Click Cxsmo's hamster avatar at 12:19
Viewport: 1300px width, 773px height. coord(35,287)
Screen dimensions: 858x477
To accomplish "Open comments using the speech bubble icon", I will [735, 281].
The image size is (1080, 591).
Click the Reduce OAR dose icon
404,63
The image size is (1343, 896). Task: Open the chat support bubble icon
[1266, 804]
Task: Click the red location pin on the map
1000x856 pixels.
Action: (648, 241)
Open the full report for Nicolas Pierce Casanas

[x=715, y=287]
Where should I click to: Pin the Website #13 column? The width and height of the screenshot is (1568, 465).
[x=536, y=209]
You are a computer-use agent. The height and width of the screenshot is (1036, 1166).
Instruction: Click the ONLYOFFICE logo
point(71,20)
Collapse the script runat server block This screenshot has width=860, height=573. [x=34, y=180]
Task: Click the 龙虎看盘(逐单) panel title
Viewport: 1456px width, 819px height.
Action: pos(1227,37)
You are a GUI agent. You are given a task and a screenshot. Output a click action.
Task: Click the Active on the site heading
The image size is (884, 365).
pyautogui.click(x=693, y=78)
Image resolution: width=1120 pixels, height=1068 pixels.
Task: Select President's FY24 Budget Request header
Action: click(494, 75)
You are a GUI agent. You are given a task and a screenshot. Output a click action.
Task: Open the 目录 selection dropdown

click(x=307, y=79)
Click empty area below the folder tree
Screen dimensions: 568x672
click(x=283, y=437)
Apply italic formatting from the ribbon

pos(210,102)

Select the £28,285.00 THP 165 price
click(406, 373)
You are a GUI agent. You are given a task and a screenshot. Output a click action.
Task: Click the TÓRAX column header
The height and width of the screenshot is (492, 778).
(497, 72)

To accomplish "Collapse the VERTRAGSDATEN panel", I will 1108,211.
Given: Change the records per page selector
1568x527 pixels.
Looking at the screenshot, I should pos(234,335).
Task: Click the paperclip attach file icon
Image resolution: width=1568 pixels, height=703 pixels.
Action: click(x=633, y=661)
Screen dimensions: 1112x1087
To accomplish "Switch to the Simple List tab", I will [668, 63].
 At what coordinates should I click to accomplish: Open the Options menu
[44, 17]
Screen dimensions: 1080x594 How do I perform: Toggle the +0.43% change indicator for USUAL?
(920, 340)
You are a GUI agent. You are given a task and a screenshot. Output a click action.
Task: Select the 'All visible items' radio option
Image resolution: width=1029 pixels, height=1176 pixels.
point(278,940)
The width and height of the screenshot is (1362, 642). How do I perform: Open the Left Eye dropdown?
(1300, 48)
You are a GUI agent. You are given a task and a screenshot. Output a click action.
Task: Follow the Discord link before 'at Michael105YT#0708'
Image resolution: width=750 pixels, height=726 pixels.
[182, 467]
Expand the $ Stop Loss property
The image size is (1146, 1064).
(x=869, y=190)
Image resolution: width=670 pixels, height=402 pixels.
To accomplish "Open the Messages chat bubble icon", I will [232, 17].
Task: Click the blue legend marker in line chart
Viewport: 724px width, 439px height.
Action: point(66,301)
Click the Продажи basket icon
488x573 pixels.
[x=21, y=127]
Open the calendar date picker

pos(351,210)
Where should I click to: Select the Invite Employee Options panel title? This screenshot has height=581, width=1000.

■ About this task
Start at the first line of the entries and stop at the line with "Task: Click the Active on the site heading". Retype each of those lines exactly, both ends included.

■ Solution to the exercise
Click Cxsmo's hamster avatar at 12:19
Viewport: 1300px width, 773px height. coord(35,287)
Screen dimensions: 858x477
To accomplish "Open comments using the speech bubble icon", I will [735, 281].
The image size is (1080, 591).
Click the Reduce OAR dose icon
404,63
The image size is (1343, 896). Task: Open the chat support bubble icon
[1266, 804]
Task: Click the red location pin on the map
1000x856 pixels.
Action: (648, 241)
Open the full report for Nicolas Pierce Casanas

[x=715, y=287]
Where should I click to: Pin the Website #13 column? The width and height of the screenshot is (1568, 465).
[x=536, y=209]
You are a computer-use agent. The height and width of the screenshot is (1036, 1166).
Instruction: Click the ONLYOFFICE logo
point(71,20)
Collapse the script runat server block This screenshot has width=860, height=573. [x=34, y=180]
Task: Click the 龙虎看盘(逐单) panel title
Viewport: 1456px width, 819px height.
Action: pos(1227,37)
You are a GUI agent. You are given a task and a screenshot. Output a click action.
Task: Click the Active on the site heading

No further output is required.